◆ Given exercise:
Copy out, word for word, the lines from the one containing "The image size is (1400, 842)." to the one containing "Select the Europe", including both of those lines.

◆ Data excerpts:
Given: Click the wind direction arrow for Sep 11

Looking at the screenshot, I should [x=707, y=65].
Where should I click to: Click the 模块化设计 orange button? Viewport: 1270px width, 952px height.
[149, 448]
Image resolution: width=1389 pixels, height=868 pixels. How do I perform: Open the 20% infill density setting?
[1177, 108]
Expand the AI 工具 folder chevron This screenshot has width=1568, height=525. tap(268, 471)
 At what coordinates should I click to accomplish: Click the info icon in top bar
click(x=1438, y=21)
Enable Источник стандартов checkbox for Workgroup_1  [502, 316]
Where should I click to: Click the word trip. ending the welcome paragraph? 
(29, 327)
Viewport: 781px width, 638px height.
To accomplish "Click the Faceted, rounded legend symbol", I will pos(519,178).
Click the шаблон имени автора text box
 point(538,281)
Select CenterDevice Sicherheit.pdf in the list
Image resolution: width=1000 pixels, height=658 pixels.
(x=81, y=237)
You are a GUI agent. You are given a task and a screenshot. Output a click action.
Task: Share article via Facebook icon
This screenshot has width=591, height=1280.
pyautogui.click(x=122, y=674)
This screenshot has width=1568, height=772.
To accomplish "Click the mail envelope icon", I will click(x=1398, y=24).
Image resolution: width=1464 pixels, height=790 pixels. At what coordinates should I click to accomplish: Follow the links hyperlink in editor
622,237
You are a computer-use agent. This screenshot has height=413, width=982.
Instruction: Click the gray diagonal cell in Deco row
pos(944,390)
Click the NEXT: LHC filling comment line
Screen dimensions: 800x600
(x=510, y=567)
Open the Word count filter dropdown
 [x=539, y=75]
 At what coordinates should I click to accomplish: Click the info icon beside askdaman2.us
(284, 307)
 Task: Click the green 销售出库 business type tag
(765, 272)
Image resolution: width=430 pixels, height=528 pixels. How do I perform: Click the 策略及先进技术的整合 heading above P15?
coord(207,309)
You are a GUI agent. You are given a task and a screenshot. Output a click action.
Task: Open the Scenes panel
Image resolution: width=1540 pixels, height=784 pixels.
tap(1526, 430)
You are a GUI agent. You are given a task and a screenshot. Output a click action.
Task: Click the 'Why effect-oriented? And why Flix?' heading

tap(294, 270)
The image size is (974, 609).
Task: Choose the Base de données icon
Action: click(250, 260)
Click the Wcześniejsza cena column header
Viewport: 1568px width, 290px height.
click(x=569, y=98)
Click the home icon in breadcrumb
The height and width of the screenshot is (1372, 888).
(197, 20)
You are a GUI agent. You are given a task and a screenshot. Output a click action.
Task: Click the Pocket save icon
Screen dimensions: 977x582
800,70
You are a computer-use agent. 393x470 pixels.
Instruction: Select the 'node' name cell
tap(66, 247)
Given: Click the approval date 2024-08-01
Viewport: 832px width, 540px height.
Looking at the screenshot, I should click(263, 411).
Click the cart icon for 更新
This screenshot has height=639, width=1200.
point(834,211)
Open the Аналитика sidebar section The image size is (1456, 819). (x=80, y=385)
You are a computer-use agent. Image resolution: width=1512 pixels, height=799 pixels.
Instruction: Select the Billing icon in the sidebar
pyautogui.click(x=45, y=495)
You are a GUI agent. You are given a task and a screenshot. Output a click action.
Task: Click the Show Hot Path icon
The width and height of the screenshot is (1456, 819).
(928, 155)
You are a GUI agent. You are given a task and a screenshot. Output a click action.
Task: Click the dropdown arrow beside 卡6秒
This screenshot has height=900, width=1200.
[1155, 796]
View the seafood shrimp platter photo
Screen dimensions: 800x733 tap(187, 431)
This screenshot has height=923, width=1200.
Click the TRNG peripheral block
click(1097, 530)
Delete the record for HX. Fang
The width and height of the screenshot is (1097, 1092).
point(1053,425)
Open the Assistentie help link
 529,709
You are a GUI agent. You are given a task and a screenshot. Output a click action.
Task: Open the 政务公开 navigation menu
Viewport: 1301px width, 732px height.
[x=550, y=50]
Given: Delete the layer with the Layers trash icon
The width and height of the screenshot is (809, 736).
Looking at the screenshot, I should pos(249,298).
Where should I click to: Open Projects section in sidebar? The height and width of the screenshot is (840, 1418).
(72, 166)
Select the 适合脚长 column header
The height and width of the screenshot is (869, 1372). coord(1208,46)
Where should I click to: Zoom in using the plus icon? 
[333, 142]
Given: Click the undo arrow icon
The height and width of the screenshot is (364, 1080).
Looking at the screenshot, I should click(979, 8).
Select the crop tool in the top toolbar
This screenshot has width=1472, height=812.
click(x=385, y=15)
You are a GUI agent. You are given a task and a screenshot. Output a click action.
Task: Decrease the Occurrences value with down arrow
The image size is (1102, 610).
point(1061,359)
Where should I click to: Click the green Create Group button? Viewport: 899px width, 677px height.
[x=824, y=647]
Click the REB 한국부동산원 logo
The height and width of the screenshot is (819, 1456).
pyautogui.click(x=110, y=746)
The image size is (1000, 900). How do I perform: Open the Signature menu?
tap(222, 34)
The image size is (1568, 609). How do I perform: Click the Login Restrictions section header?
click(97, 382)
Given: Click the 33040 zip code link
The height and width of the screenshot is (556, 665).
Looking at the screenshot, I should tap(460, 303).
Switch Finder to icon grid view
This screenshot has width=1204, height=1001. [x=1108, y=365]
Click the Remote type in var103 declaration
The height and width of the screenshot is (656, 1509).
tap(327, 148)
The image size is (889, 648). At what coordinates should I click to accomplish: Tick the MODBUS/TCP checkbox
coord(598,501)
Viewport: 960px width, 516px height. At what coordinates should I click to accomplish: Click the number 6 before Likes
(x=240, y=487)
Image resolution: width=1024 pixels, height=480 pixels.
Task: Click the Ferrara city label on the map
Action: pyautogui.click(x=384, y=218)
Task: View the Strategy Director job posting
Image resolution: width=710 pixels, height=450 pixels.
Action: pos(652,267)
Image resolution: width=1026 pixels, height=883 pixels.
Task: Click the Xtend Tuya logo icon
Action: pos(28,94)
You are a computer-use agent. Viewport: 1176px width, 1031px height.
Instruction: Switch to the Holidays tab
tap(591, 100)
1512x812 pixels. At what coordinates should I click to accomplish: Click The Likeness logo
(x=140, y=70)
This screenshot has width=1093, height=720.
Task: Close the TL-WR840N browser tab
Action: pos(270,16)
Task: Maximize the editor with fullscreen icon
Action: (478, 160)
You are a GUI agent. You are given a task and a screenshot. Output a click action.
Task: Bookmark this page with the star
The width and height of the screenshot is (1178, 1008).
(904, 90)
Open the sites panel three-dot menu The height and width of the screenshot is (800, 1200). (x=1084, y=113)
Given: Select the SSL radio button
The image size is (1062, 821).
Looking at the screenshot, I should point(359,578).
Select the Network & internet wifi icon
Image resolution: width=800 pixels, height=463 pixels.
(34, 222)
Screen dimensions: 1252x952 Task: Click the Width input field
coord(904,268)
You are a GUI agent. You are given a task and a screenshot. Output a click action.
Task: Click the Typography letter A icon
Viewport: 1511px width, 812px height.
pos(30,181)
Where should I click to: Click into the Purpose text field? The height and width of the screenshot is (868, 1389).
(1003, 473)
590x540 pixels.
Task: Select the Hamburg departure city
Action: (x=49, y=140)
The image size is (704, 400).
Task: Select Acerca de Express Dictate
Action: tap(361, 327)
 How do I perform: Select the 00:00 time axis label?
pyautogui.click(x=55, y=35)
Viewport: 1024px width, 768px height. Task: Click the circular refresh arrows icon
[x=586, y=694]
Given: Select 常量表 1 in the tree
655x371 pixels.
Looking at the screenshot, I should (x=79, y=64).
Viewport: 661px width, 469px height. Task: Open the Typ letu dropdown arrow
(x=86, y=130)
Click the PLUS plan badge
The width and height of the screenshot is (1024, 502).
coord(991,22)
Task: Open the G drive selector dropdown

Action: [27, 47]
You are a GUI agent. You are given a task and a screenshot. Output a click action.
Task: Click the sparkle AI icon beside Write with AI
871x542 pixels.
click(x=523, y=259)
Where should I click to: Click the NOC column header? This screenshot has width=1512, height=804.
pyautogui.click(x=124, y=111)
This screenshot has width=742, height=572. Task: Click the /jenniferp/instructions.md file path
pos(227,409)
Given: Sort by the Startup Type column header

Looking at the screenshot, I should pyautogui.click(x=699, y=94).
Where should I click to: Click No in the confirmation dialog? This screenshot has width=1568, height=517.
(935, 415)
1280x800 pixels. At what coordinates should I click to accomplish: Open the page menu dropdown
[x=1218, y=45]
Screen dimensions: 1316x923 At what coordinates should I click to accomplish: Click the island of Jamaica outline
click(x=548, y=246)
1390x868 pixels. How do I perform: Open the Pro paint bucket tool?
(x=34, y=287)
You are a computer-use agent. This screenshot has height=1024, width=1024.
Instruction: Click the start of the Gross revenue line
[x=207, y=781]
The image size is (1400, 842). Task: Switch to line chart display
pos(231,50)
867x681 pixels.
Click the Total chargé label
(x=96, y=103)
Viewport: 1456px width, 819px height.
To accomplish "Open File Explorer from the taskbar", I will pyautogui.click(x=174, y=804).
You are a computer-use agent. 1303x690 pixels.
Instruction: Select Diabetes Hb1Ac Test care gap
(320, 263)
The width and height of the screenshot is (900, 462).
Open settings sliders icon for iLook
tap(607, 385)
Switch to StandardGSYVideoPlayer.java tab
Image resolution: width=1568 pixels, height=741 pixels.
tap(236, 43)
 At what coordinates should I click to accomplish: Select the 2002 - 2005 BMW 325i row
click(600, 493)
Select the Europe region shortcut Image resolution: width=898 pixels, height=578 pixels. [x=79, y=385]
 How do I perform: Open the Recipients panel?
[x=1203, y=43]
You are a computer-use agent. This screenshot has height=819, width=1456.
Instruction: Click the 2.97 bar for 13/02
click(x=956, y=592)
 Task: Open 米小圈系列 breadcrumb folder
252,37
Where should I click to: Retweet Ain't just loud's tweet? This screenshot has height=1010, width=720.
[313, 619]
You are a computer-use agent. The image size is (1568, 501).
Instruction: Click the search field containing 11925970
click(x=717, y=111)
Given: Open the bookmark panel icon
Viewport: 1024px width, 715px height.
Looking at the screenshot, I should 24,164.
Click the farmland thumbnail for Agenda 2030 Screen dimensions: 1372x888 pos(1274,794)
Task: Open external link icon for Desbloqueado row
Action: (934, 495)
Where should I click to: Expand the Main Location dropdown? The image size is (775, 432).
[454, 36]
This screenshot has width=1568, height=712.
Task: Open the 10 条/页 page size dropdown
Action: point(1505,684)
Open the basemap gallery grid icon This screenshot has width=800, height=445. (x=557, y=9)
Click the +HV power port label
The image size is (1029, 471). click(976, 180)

◆ Result for this exercise:
The image size is (1400, 842). Task: Switch to line chart display
pos(231,50)
867x681 pixels.
Click the Total chargé label
(x=96, y=103)
Viewport: 1456px width, 819px height.
To accomplish "Open File Explorer from the taskbar", I will pyautogui.click(x=174, y=804).
You are a computer-use agent. 1303x690 pixels.
Instruction: Select Diabetes Hb1Ac Test care gap
(320, 263)
The width and height of the screenshot is (900, 462).
Open settings sliders icon for iLook
tap(607, 385)
Switch to StandardGSYVideoPlayer.java tab
Image resolution: width=1568 pixels, height=741 pixels.
tap(236, 43)
 At what coordinates should I click to accomplish: Select the 2002 - 2005 BMW 325i row
click(600, 493)
Select the Europe region shortcut Image resolution: width=898 pixels, height=578 pixels. [x=79, y=385]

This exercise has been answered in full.